DIRECTIONS FOR THIS TASK » The lines from the one with "The width and height of the screenshot is (1450, 660)." through the last line below are to be copied exactly; no other lines are to be returned.

Records from a data source:
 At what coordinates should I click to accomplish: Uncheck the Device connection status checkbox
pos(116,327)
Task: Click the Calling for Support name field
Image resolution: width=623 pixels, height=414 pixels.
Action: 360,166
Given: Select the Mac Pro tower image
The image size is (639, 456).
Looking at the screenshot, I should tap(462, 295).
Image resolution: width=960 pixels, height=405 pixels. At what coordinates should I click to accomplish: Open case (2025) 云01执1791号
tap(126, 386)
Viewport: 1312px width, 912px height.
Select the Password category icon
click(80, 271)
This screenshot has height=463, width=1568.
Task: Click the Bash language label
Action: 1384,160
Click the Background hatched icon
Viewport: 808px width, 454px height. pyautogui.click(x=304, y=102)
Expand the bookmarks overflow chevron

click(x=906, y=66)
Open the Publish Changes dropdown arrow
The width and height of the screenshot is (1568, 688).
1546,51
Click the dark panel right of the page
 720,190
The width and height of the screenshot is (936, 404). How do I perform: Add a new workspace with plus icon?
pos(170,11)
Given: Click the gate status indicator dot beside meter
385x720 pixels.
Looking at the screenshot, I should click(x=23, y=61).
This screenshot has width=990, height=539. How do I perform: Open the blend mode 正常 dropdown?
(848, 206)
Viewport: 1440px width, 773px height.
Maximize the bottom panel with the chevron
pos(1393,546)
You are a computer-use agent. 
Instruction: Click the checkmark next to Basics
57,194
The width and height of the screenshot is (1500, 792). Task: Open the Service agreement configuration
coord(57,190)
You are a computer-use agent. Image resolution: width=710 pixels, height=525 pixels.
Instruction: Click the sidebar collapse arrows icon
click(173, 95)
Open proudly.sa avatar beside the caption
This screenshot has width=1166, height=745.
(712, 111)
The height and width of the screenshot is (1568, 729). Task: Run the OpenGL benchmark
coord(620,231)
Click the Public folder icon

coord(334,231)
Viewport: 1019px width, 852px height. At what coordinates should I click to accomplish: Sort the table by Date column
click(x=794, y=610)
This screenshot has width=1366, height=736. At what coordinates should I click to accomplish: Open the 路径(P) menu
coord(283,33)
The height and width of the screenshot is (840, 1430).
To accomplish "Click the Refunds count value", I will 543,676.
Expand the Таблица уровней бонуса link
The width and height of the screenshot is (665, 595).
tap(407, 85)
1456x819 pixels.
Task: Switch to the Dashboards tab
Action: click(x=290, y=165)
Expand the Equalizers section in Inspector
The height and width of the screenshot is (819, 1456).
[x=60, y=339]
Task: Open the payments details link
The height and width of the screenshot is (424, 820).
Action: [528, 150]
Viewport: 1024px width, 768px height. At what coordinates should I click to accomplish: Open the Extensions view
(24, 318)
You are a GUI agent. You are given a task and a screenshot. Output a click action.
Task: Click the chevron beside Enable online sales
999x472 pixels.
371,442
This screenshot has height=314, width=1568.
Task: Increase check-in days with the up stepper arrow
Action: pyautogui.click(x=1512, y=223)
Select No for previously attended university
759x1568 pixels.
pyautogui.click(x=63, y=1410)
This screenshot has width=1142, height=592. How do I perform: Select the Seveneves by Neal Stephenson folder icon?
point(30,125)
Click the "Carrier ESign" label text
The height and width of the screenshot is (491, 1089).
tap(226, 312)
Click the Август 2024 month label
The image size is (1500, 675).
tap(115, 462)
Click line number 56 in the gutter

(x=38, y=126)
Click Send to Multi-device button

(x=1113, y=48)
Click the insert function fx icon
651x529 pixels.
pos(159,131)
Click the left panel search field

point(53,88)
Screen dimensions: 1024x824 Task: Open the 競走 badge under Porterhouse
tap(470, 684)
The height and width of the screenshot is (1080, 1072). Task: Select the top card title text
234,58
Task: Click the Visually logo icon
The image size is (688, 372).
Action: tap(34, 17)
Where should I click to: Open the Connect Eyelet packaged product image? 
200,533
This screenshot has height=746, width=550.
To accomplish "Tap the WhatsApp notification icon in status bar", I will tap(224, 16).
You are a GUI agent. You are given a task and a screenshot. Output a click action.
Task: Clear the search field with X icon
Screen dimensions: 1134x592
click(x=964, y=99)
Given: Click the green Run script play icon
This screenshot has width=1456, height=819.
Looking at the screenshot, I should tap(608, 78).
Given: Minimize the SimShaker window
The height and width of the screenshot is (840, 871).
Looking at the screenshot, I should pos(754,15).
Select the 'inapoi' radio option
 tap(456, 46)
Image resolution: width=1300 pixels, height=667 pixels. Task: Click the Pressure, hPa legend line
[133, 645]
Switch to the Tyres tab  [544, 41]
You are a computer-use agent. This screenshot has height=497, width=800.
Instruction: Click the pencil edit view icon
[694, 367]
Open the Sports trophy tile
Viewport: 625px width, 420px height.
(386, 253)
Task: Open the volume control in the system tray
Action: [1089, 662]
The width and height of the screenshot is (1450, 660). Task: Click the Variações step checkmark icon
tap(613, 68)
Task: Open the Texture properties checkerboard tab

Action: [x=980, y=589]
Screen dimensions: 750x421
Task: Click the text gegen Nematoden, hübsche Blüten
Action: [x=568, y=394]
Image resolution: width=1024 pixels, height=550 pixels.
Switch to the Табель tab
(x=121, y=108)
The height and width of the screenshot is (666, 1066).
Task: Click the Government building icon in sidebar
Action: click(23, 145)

EXERCISE RESPONSE »
The width and height of the screenshot is (1450, 660). Task: Click the Variações step checkmark icon
tap(613, 68)
Task: Open the Texture properties checkerboard tab

Action: [x=980, y=589]
Screen dimensions: 750x421
Task: Click the text gegen Nematoden, hübsche Blüten
Action: [x=568, y=394]
Image resolution: width=1024 pixels, height=550 pixels.
Switch to the Табель tab
(x=121, y=108)
The height and width of the screenshot is (666, 1066).
Task: Click the Government building icon in sidebar
Action: click(23, 145)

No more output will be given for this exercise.